Task to carry out ▸ Set down each of the records below exactly as it reads. No pictures go into the copy.

Data for analysis ▸
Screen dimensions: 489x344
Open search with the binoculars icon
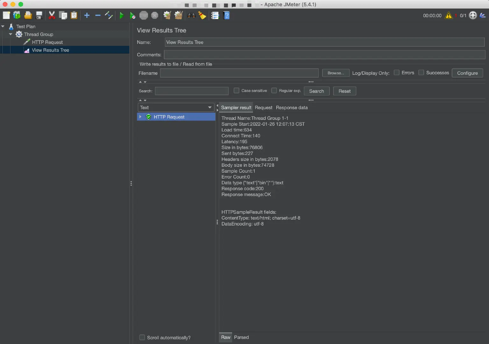pyautogui.click(x=191, y=15)
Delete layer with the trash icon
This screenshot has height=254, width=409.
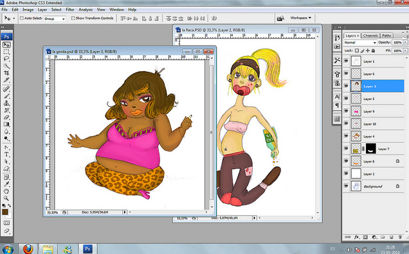pyautogui.click(x=400, y=237)
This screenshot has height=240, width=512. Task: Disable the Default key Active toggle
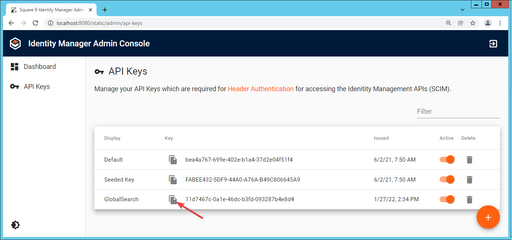click(x=447, y=160)
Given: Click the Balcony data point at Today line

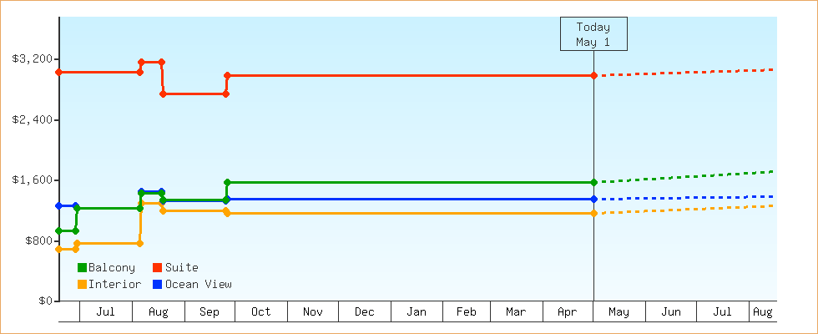Looking at the screenshot, I should [593, 182].
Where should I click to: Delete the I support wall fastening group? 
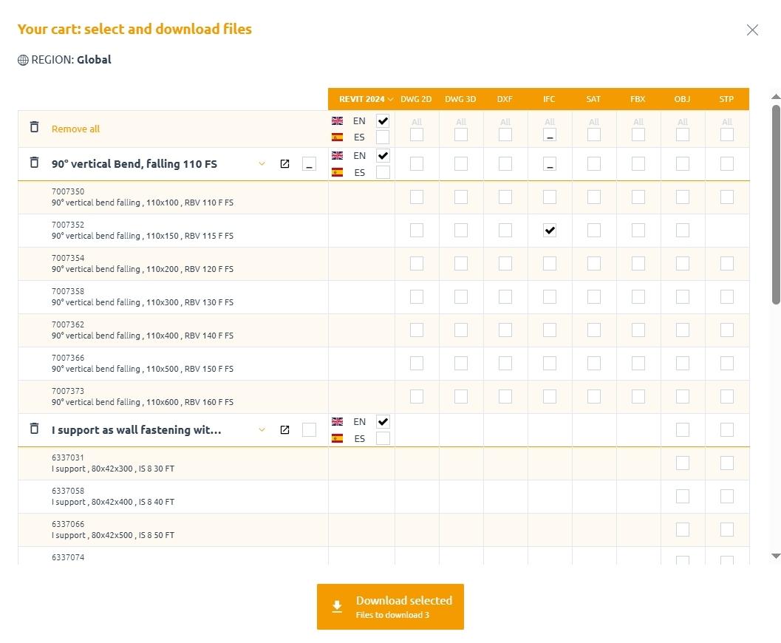(34, 429)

Exercise solution ▸
Screen dimensions: 489x344
Open search with the binoculars icon
pyautogui.click(x=191, y=15)
Delete layer with the trash icon
This screenshot has height=254, width=409.
pyautogui.click(x=400, y=237)
This screenshot has height=240, width=512. Task: Disable the Default key Active toggle
click(x=447, y=160)
Given: Click the Balcony data point at Today line

Looking at the screenshot, I should [593, 182].
Where should I click to: Delete the I support wall fastening group? 
(34, 429)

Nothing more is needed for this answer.